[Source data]
● ● ● ● ●
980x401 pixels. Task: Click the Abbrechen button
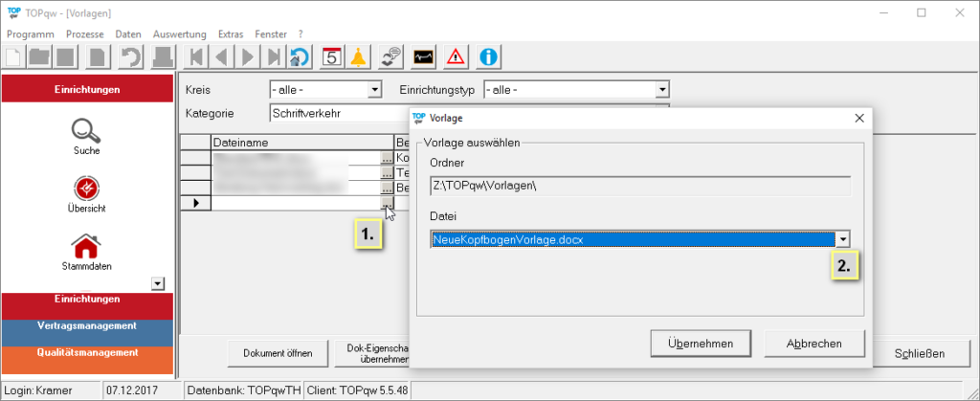814,344
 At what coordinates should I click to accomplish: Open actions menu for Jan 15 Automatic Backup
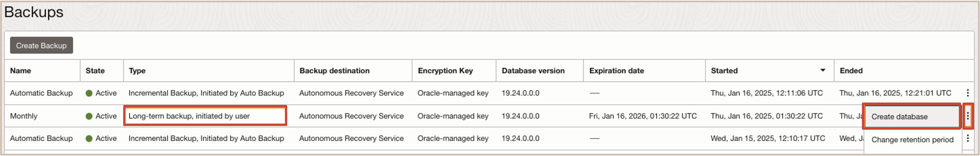coord(968,139)
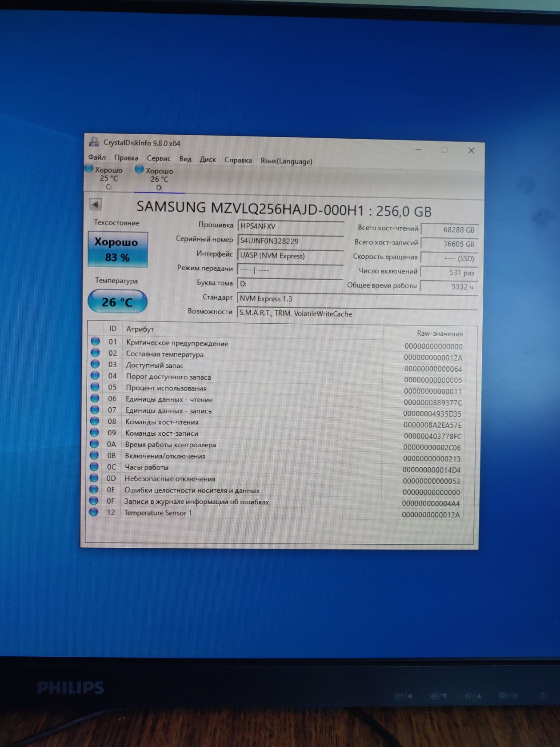Click the previous disk arrow button

(x=95, y=205)
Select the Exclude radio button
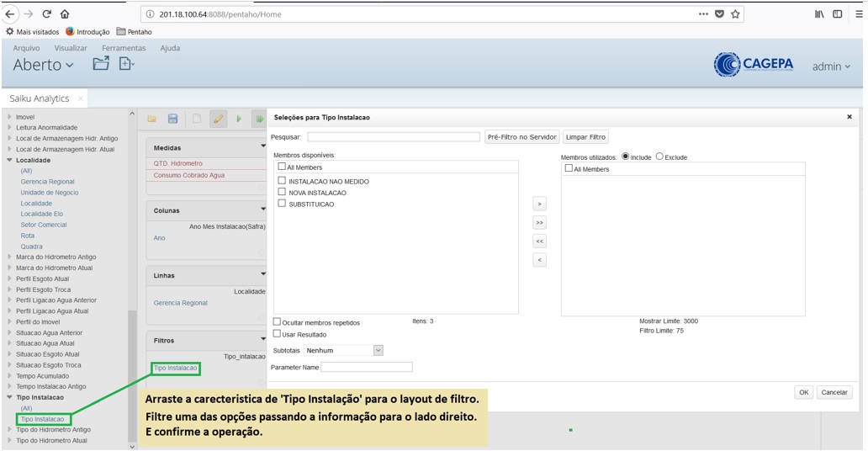The width and height of the screenshot is (868, 451). (659, 157)
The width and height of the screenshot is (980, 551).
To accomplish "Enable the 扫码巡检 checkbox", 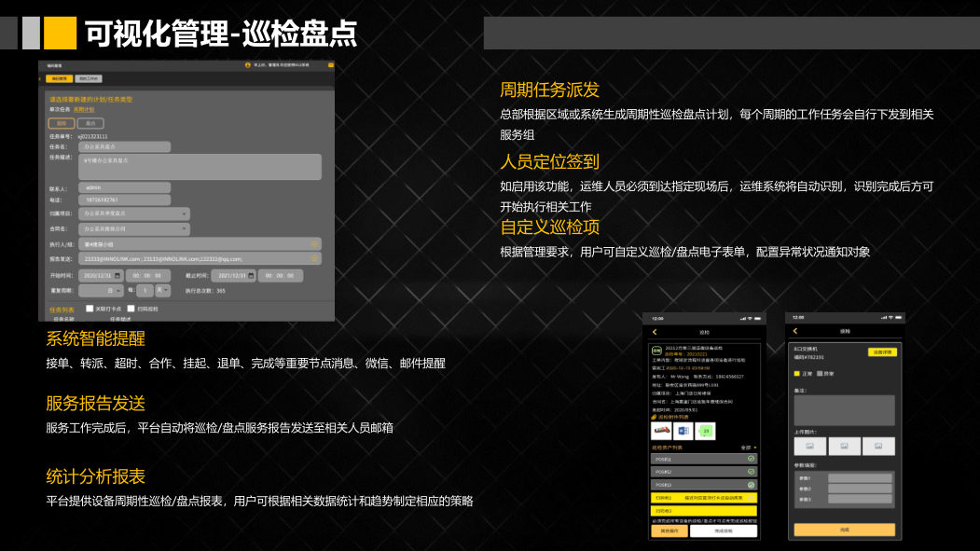I will [x=130, y=307].
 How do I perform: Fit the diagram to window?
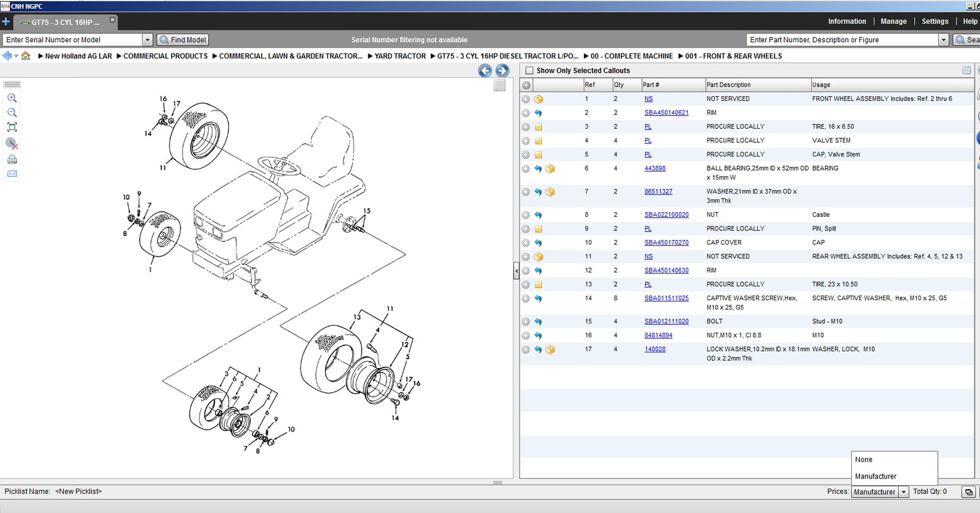12,127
● ● ● ● ●
◆ Exercise objective
Word for word, give again the lines from the first entry to the line with "The width and height of the screenshot is (980, 551).", inclusive. Exclude the pictures.

◆ Result of this exercise
980x401 pixels. Task: Click the Abbrechen button
814,344
 At what coordinates should I click to accomplish: Open actions menu for Jan 15 Automatic Backup
coord(968,139)
Click the previous disk arrow button

(x=95, y=205)
Select the Exclude radio button
The width and height of the screenshot is (868, 451). (659, 157)
The width and height of the screenshot is (980, 551).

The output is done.